SALİHA SULTAN
Arapça-Türkçe sözlüğe yaptığı katkılarıyla tanınan, emekli İstanbul Üniversitesi öğretim üyesi filolog, yazar ve çevirmen Mustafa Seçkin (90) İstanbul’da vefat etti. İstanbul Üniversitesi Edebiyat Fakültesi Arap Dili ve Edebiyatı Ana Bilim Dalı’nda uzun yıllar öğretim üyesi görevini yürüten Seçkin, aynı zamanda 1967-1970 yıllarında Türkiye Odalar Birliği İstanbul İrtibat Bürosunda yardımcısı olduğu Fethi Gemuhluoğlu’nun da yakın dostlarındandı. Eğitim kurumlarında okutulan Arapça ders kitaplarında imzası bulunan Seçkin, Prof. Dr. Mehmet Maksutoğlu ile birlikte kaleme aldığı ‘Uygulamalı Arapça’ kitabına da imza atmıştı.

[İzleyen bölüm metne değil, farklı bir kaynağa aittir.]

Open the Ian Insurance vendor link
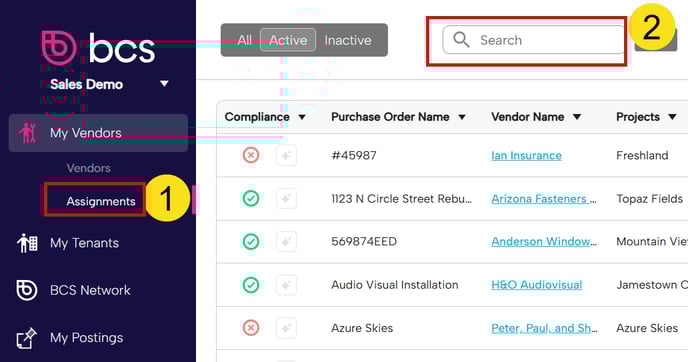 527,155
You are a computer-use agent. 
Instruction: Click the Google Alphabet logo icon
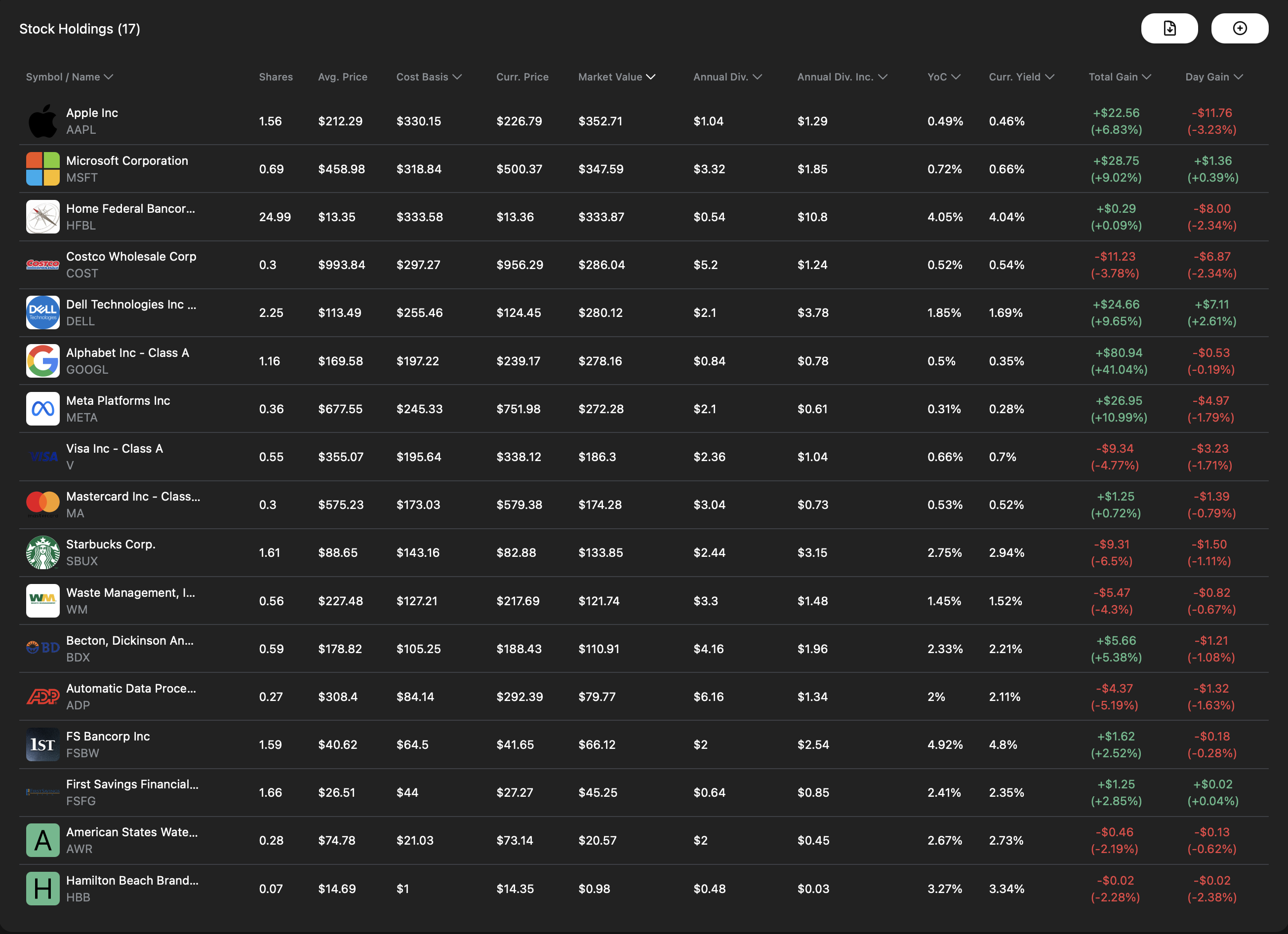(x=42, y=360)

‘HAK İLE BERABER AMA DÜNYADA İDİ’
Seçkin’in vefatı hakkında KARAR’a bilgi veren yakın dostlarından şair Mürsel Sönmez, merhumun son üç yıldır çeşitli hastalıklar nedeniyle tedavi gördüğünü belirterek, 24 Mayıs’ta İstanbul’da tedavi gördüğü bir hastanede Hakk’a yürüdüğünü kaydetti. Sönmez, Seçkin’in ardından duygularını şu sözlerle paylaştı: “Bir süredir hak ile beraber ama dünyada idi… Bu ülkeyi biraz tanırım, mütefekkir vasfına haiz gördüğüm tek kişiydi. Kesinlikle örtük bir tasavvuf kimliği vardı. Ardından Birnokta’da yazdığım göç güzellemesi en anlaşılmayan şekliyle onu anlatan bir özet. Mustafa’nın kelime manası seçkin demektir, o Hakk’ın seçkiniydi. Sıklıkla, ‘Severek değişecek her şey’ derdi… Her şey değişiyor. Onun vefatının ardından, yeryüzünde güzel insanlar azalırsa patronun buraya rahmet indirme rekoltesi düşer diye bir kaygım var.” Şair Mürsel Sönmez’in Seçkin için kaleme aldığı ve Birnokta dergisinin sosyal medya hesabından paylaşılan göç güzellemesi ise şöyle: “Seçkin idi Mustafâ, meclis-i Mustafâ’da/Ehl-i hâl idi el-Hakk, mâhirdi ıstıfada/Halka sevgiyle zâhir, gezinirdi hafâda**/Rücû etti yârine şimdi bitmez safâda” Seçkin’in cenazesi dün Sahrayıcedit Camisi’nde ikindi namazını müteakip kılınan cenaze namazının ardından, yakın dostu Fethi Gemuhluoğlu’nun da medfun olduğu Sahrayıcedit Mezarlığı’nda toprağa verildi. Cenaze töreninde merhumu son yolculuğuna ailesinin, sevenlerinin ve öğrencilerinin yanı sıra, AK Parti Eskişehir Milletvekili Nabi Avcı, Coşkun Yılmaz, Mustafa Kara, Mürsel Sönmez, Cahit Koytak, Kemal Sayar, Özkul Eren, Bekir Şahin, Sadi Kucur gibi birçok dostu uğurladı.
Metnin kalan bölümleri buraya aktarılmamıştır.